¡SkyCaramba! Weekly astronomy blog for the week ending December 22, 2012
On the very first night of 1801, astronomer Guiseppe Piazzi discovered something he thought was a new star. He’d been working for some time on a star catalog. So he had been taking careful measurements of the things he saw in the sky and noting their positions as accurately as he could. Of course then, he noticed the next night when the object wasn’t in exactly the same place.
Allowing for the possibility that he made a mistake the first night, he looked for it again on the third night and found it to be in yet another place. It had moved the same distance each night. That confirmed to Piazzi he had made careful measurements and he was actually seeing a moving object. He still wasn’t sure what it was though. After making a fourth observation, he decided to call it a comet even though it wasn’t a fuzzy dot like a comet.

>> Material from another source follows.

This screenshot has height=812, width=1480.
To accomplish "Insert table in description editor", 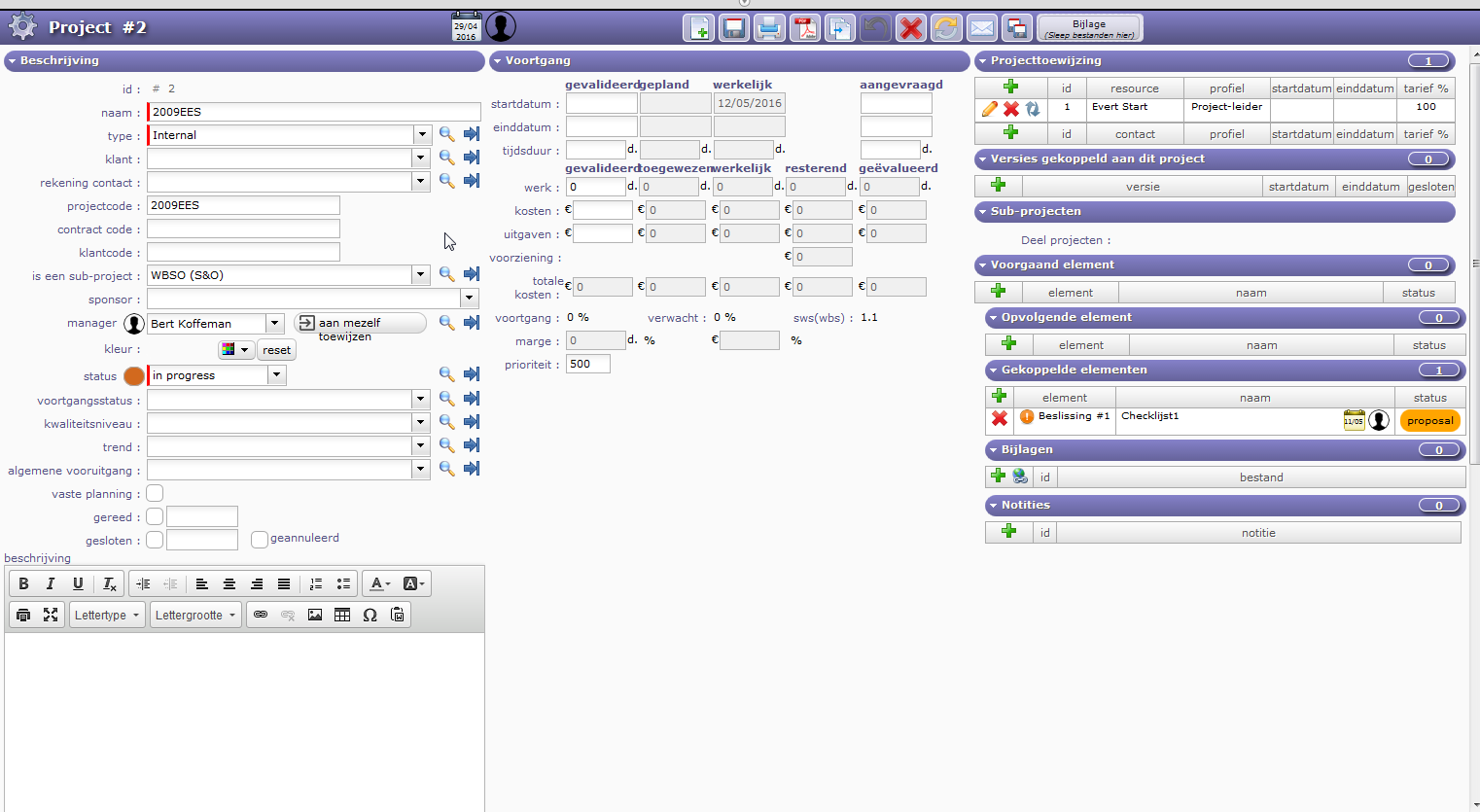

Piazzi named the moving body Ceres Ferdinandea. Ceres was a goddess of grain. Ferdinand IV was a king of Sicily. Astronomers eventually approved the name Ceres and rejected Ferdinandea. There’s a longstanding tradition of naming heavenly objects and constellations after gods and goddesses whose stories are told in many cultures. But astronomers also have a history of rejecting names of political leaders who aren’t always so widely admired.
Piazzi and other astronomers who set their gazes upon Ceres were sure early on that it wasn’t really a comet. It looked like a star in the best telescopes they had. But it moved like a planet. The word asteroid, meaning star-like object, came to be the name for this type of object. Within a few years, a few more asteroids were found. Ceres and quite a lot of the others are orbiting the sun between the orbits of Mars and Jupiter. They may be the remains of a planet that never quite came together. They may also be what’s left of one that came apart.
We have better telescopes for peering at objects like Ceres today. Spacecraft have even zipped by to get close photographs and to land on asteroids. Ceres itself will be visited for a photographic mission in 2015. The spacecraft Dawn is already on its way.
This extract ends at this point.